Sure, I agree. I think that every state of being reflects its connection 
with other states of being in a multivalent way. Sense is self-transcendent 
and self transparent. Every metaphor refers not only to the particular 
example, and to the sense that they have in common, but also to the sense 
that all metaphors have. A metaphor is an instruction manual on how to make 
metaphors. That is literally what it means to be self-evident, and that is 
what sense is and what it does - it its own nature to make itself evident, 
evident. It's pre-computational, as is every computer program a stored 
product of inputs for the purpose of producing a sensible output.

 
>
> How do you think this self-aware, self-conscious, and intelligent (at 
> least a little) point of view  that we experience as ourselves comes to be? 
> It seems to spring up eternally in us… always there (when we are in a 
> normal conscious state). 
>

I think that it comes to be just as prismatic diffraction comes to be - by 
masking the absolute. Our local spring is not only eternally in us, it is 
eternity itself. There is simply nothing that is not made of 100% 
experience...even if it is an experience on one layer of a gap or delay of 
experience on another.
 

> It seems to experience reality unfolding in real time – though we know 
> that is an illusion
>
It's not an illusion. The illusion is that real time is what a clock 
measures. I think that time makes more sense as memory and repetition 
within a topology of experienced significance.

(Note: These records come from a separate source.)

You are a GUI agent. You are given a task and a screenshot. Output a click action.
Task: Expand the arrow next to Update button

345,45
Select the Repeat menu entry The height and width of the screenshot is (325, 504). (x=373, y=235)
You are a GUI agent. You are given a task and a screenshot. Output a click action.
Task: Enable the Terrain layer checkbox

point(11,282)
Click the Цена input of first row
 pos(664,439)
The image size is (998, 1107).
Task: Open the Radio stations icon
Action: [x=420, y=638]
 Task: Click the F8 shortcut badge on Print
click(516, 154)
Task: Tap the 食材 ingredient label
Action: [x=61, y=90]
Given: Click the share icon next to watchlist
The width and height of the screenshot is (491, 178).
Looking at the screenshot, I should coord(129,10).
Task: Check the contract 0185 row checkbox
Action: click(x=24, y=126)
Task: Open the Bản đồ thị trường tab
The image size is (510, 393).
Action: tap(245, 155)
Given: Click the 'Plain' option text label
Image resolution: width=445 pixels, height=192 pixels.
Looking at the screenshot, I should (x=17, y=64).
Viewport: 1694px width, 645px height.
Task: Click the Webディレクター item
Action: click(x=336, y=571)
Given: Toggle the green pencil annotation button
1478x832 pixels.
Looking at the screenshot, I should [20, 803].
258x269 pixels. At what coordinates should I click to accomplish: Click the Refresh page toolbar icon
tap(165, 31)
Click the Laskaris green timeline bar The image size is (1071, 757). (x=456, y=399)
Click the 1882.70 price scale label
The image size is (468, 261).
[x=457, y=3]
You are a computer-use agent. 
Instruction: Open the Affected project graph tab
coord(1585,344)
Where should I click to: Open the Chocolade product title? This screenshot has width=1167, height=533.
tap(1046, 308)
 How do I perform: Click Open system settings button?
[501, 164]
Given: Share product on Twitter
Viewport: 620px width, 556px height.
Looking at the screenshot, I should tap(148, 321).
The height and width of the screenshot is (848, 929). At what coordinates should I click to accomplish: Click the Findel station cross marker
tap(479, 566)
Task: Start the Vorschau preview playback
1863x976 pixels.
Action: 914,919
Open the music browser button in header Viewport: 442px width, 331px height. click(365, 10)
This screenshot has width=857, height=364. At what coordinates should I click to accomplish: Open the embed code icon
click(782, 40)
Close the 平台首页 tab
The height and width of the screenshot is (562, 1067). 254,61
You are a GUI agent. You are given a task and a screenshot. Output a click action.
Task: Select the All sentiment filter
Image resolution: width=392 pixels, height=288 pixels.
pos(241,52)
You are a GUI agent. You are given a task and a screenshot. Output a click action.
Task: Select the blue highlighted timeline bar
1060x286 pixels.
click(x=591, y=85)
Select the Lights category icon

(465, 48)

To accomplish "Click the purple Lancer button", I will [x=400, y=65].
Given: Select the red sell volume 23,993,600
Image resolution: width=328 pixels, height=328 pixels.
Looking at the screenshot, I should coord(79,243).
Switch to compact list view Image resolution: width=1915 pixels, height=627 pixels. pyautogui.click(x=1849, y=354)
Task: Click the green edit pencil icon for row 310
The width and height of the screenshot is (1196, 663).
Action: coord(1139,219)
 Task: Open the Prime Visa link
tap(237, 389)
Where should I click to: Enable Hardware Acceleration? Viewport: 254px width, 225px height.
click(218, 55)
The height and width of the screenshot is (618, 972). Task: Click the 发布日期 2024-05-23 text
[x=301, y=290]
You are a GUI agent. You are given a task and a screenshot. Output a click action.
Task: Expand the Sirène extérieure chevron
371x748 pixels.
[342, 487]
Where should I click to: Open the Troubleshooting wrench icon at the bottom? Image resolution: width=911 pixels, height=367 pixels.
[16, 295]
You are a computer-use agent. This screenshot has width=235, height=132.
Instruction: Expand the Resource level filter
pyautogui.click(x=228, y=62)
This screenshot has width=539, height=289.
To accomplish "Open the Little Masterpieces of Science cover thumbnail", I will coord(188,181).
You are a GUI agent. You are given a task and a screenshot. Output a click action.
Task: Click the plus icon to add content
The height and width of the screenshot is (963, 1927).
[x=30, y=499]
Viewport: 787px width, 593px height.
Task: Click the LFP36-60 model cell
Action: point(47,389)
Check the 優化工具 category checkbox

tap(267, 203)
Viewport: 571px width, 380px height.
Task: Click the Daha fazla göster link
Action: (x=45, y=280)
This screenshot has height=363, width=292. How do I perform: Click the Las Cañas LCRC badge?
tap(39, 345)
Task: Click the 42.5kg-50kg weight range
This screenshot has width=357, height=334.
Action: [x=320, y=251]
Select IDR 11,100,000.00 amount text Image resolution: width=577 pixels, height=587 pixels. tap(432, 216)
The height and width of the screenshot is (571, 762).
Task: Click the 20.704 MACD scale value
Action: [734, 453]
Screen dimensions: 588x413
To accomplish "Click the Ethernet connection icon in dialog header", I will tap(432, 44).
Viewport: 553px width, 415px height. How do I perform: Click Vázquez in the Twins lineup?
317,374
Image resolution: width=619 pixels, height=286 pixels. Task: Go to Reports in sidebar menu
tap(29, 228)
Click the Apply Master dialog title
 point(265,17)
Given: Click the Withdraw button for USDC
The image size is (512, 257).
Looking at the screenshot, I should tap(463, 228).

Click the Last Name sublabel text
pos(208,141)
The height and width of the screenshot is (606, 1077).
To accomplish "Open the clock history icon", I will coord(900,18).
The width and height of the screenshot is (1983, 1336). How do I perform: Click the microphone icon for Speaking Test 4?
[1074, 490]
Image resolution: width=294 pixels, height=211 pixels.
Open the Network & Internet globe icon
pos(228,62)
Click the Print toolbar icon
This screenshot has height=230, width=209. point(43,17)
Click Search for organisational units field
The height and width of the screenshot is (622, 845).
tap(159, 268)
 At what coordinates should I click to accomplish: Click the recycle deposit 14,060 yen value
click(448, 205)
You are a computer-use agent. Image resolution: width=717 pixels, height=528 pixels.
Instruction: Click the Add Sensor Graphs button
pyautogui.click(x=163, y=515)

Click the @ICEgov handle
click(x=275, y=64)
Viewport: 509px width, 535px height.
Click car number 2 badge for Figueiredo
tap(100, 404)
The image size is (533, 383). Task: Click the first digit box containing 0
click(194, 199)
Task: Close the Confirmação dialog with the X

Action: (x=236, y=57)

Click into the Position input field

There are no illusions, only 
conflicts among layers or inertial frames of experience. An illusion is an 
expectation from one channel that does not translate into another. An 
optical illusion does not show that vision is illusion, it shows how vision 
presents its own blueprints within the presentation itself. It shows that 
there is no objective perspective, only relatively more popular 
perspectives. Basically, the reason why clocks don't slow down during a car 
crash is because a car crash is not significant for the substances being 
used to run the clock. It's not that the clock is so much more precise 
(although in a narrow measure it is), it's that human awareness is so much 
more sensitive to multiple layers of awareness. We have a larger, more 
flexible and customized 'now' than do inanimate objects.

 

> – and that by the time we experience perception – and it seems the 
> perception of arriving at a decision -- our physical brain has done all 
> kinds of processing ahead of & before our perceptual moment.
>
That's what it looks like when you look at it from the bottom up. From that 
perspective, we can't exist anyhow, so what is being processed as a chain 
reaction in the brain is not what we are perceiving, it is just the four 
dimensional slice of what is actually trans-dimensional.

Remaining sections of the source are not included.